Enesidemo, I trópoi

I trópoi sono gli argomenti fondamentali con cui gli scettici sostenevano la loro posizione di assoluto agnosticismo. I dieci trópoi proposti da Enesidemo di Cnosso consentono di dire come le cose ci appaiono, ma non come esse sono nella realtà. Da ciò la necessità della sospensione del giudizio anche sul piano della conoscenza sensibile.

 

Sesto Empirico, Schizzi pirroniani, I, 210

 

           1       Dieci modi ci son tramandati [...]. Questi son riconducibili a tre, derivanti dal soggetto giudicante, dall’oggetto giudicato e da entrambi [...]. A loro volta questi tre si riconducono a quello della relazione; sicché la relazione è il piú generale, son speciali i tre, subordinati i dieci.

           2       Il primo discorso è quello secondo il quale per la differenza fra gli animali non si han le stesse rappresentazioni dalle stesse cose. Questo inferiamo dalle differenze nella generazione loro e dalla diversità delle costituzioni dei corpi.

           3       È naturale dunque che tali disuguaglianze e diversità [...] producan grandi contrasti di affezioni [...] e grandissima discordia di rappresentazioni. E se le stesse cose appaiono dissimili per la diversità fra gli animali, potremo dire, sí, quale appare a noi l’oggetto; ma qual è in realtà sospenderemo di giudicare. Poiché non potremo farci giudici fra le rappresentazioni nostre e quelle degli altri animali, essendo noi stessi parte in causa, e per ciò piú bisognosi di un giudice, che capaci di giudicar noi.

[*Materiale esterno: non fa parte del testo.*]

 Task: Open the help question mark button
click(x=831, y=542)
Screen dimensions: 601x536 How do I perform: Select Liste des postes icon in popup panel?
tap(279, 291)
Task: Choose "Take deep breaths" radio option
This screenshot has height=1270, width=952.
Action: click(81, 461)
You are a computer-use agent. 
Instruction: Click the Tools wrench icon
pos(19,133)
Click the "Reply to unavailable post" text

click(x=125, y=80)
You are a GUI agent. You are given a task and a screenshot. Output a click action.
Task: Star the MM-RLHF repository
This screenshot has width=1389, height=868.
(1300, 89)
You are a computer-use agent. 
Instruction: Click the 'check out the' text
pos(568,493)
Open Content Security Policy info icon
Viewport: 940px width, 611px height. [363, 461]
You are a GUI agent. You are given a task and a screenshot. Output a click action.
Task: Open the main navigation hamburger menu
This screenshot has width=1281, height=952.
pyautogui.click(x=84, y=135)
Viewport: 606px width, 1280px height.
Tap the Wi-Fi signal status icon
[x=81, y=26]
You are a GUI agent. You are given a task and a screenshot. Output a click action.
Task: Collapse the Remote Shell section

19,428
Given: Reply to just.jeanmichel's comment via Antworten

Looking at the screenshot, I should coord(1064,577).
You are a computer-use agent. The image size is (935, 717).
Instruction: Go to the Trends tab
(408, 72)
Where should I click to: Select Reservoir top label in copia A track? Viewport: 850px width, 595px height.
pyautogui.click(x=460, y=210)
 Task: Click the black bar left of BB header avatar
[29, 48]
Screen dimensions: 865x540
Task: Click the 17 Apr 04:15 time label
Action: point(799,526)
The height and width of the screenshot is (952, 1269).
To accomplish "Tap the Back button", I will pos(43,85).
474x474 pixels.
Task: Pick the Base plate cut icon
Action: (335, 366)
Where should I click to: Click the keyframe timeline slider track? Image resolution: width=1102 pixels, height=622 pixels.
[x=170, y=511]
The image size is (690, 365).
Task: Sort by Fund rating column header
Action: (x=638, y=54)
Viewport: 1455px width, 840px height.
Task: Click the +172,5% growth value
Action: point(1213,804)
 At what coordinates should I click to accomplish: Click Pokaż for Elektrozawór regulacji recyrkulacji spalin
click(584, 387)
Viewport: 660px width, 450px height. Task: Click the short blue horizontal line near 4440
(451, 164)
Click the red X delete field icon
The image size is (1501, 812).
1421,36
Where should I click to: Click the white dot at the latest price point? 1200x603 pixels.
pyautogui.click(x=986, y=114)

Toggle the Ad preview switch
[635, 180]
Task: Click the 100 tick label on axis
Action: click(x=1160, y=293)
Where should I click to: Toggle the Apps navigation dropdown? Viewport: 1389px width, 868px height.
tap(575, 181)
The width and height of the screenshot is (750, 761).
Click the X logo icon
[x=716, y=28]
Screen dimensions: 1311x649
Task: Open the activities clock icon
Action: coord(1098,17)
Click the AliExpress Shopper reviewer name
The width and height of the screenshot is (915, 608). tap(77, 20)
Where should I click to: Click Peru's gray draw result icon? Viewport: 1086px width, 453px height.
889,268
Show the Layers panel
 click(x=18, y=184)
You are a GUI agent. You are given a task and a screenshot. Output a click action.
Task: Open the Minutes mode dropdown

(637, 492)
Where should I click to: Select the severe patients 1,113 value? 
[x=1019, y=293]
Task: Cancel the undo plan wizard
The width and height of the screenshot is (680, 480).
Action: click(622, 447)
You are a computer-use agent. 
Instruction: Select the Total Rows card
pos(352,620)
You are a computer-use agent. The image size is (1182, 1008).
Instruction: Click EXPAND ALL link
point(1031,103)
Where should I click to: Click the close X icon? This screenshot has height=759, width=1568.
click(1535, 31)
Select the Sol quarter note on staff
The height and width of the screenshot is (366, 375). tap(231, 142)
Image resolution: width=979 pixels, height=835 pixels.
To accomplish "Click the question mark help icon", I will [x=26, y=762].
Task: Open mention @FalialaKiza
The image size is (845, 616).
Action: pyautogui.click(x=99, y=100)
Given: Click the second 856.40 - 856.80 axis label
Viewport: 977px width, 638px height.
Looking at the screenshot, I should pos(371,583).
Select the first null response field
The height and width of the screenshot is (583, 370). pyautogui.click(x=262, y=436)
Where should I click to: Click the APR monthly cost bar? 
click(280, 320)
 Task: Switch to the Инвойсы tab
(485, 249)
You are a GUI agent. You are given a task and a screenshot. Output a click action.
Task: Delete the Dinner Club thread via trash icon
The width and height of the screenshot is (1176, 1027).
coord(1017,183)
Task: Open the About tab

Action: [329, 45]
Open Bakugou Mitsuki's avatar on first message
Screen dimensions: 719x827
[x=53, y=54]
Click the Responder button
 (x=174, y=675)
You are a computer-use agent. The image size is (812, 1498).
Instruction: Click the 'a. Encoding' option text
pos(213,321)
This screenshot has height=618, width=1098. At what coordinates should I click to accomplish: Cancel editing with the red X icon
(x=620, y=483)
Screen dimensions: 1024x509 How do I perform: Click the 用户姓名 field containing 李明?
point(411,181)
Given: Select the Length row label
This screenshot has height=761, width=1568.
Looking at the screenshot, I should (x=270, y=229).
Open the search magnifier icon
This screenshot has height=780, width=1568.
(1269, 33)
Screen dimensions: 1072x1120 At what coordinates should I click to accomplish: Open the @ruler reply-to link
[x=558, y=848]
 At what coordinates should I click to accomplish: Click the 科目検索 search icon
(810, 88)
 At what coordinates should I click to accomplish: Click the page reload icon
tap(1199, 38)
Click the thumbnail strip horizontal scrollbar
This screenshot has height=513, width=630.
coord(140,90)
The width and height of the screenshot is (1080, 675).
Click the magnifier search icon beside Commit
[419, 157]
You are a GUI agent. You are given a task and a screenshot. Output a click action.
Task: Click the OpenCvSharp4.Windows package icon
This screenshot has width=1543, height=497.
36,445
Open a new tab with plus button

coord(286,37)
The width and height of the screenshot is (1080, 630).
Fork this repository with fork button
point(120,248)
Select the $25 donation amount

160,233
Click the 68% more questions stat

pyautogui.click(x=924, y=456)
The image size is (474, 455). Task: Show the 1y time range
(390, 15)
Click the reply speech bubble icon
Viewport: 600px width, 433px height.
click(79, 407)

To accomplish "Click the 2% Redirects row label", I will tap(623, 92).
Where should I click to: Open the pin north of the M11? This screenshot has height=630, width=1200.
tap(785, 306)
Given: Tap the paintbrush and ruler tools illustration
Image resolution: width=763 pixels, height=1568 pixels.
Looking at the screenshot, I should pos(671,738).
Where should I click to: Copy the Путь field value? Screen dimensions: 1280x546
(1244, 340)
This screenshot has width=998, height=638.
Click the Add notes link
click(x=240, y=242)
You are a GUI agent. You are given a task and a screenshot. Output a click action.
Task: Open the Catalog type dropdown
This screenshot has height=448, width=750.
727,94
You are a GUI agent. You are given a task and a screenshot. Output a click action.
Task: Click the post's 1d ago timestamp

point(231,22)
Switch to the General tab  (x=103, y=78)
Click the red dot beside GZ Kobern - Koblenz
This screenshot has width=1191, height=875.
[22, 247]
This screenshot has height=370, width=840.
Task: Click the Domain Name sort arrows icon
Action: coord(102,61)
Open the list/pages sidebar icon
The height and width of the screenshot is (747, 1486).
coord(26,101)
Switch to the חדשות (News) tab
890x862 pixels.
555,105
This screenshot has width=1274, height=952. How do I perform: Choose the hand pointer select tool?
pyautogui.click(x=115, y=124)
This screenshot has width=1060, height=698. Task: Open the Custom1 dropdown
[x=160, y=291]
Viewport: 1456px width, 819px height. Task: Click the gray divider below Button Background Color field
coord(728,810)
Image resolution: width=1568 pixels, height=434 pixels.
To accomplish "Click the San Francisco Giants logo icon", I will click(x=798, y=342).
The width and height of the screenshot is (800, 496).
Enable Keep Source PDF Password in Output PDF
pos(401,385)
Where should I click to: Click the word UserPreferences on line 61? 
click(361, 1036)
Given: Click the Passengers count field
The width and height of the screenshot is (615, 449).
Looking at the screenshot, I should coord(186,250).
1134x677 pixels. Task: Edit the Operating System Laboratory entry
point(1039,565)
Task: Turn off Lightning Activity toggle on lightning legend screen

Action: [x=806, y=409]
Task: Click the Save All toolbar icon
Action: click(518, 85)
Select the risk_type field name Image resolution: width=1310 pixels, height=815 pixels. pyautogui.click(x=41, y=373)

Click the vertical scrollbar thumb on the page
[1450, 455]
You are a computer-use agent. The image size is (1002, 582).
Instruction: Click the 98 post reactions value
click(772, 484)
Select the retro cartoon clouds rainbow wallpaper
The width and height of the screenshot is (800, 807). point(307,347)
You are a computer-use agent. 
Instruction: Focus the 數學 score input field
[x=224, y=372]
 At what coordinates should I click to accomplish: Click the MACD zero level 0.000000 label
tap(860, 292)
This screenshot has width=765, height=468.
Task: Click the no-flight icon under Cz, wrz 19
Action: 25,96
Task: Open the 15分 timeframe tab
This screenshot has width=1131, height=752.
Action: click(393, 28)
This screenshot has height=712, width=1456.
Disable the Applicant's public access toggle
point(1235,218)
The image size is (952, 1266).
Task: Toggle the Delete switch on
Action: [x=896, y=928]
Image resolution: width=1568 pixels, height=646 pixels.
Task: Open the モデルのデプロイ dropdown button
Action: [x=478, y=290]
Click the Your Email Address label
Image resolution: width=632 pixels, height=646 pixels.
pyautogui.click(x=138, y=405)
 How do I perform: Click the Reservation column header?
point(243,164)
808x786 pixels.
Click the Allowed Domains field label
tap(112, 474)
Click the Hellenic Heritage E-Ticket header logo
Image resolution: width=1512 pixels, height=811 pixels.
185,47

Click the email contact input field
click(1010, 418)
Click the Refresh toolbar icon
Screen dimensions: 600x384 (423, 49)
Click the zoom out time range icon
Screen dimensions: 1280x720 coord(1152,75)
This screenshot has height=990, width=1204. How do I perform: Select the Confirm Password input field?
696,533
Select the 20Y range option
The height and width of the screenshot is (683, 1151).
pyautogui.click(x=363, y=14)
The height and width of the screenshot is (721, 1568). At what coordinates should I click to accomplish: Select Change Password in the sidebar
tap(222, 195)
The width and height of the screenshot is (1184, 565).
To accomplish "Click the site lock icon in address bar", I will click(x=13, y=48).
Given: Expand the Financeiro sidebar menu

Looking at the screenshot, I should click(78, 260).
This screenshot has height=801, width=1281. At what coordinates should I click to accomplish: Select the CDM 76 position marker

           4       Il secondo modo [...] deriva dalla differenza fra gli uomini. Ché se anche per ipotesi si conceda che sian piú credibili gli uomini che le bestie, troveremo, anche per quanto riguarda le differenze fra noi, indotta la sospensione del giudizio. Delle due parti di cui dicesi composto l’uomo, anima e corpo, per entrambe differiamo fra noi [...]. Perciò anche nel bramare e fuggire le cose esterne c’è molta differenza [...] e della grande, anzi infinita differenza fra le menti degli uomini è massima prova la discrepanza fra le asserzioni dei dogmatici [...] anche su ciò che si debba cercare o evitare. E se le stesse cose muovon diversamente per la diversità fra gli uomini, sarà indotta naturalmente anche per ciò la sospensione.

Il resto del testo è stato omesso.